WORK REQUEST ▸ Lines below starting with the line with "Given: Click 删除合并域 in the merge field toolbar" and going on through the line with "You are a computer-use" must be output exactly; the rest of the records must be left out.

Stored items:
-*-

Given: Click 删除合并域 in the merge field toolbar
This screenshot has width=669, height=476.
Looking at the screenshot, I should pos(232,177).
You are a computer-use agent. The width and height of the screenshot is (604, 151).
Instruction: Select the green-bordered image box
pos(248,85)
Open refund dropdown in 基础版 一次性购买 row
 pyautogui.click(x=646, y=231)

-*-

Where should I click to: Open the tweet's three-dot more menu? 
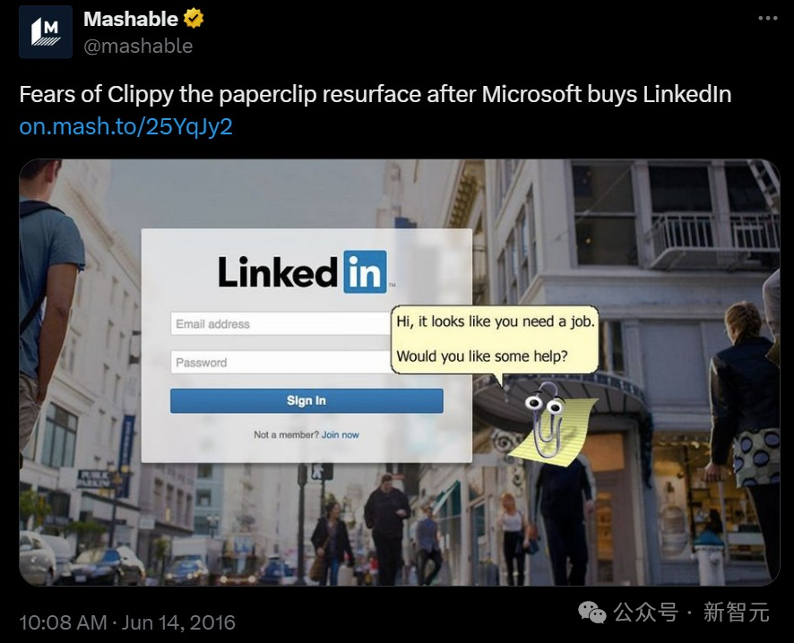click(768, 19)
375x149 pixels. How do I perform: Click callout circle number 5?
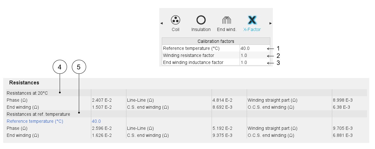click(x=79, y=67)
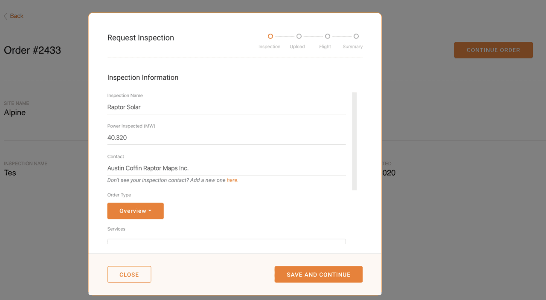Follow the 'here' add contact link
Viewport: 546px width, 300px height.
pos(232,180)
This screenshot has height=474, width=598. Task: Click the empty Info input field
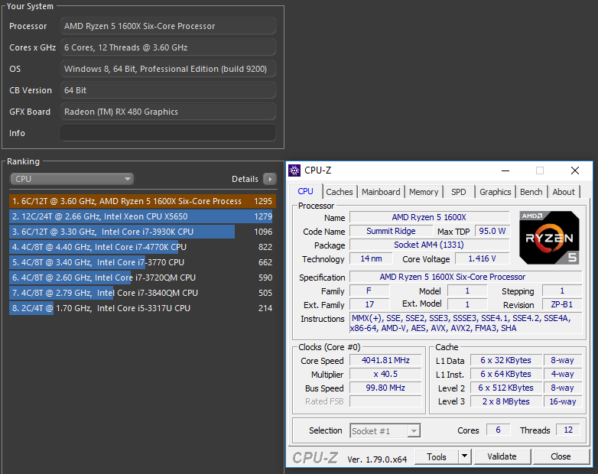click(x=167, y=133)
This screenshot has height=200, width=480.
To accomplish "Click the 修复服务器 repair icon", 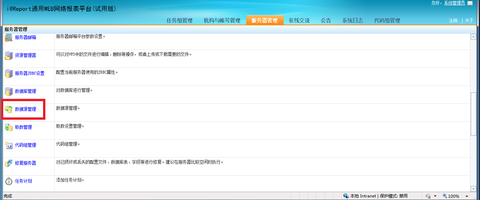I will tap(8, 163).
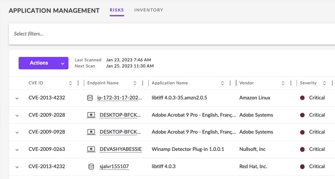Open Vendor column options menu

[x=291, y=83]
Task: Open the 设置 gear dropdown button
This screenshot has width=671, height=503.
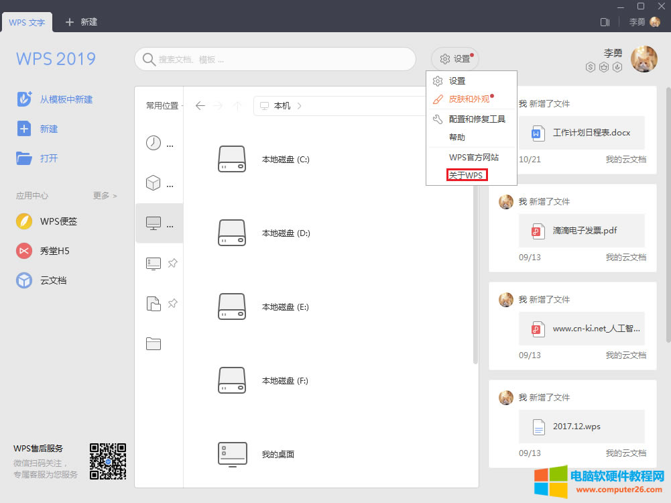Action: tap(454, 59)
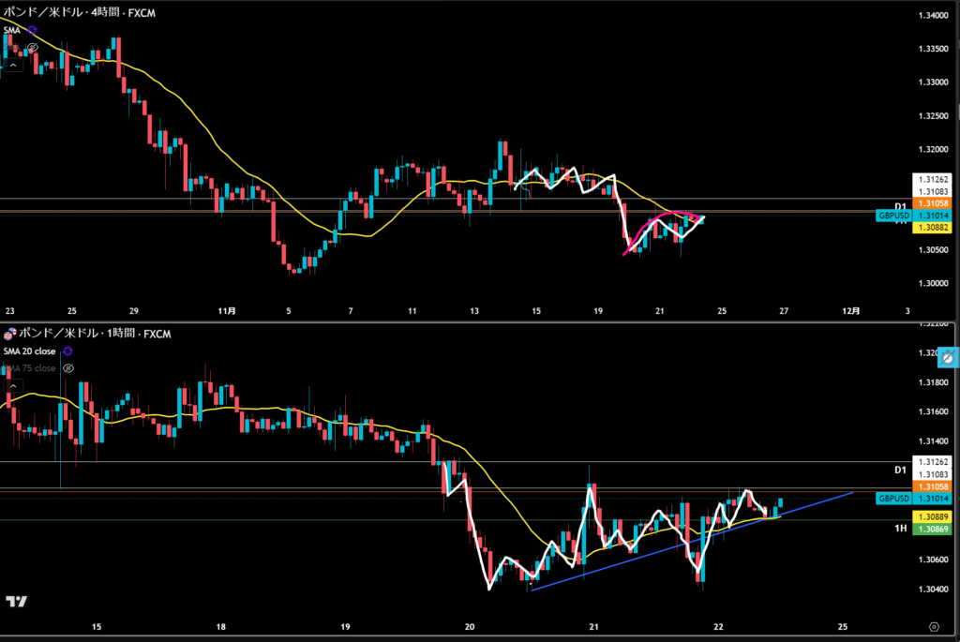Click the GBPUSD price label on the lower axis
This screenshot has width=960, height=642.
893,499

-*-

YOUR RESPONSE ▸
Given: Click 删除合并域 in the merge field toolbar
This screenshot has width=669, height=476.
Looking at the screenshot, I should pos(232,177).
You are a computer-use agent. The width and height of the screenshot is (604, 151).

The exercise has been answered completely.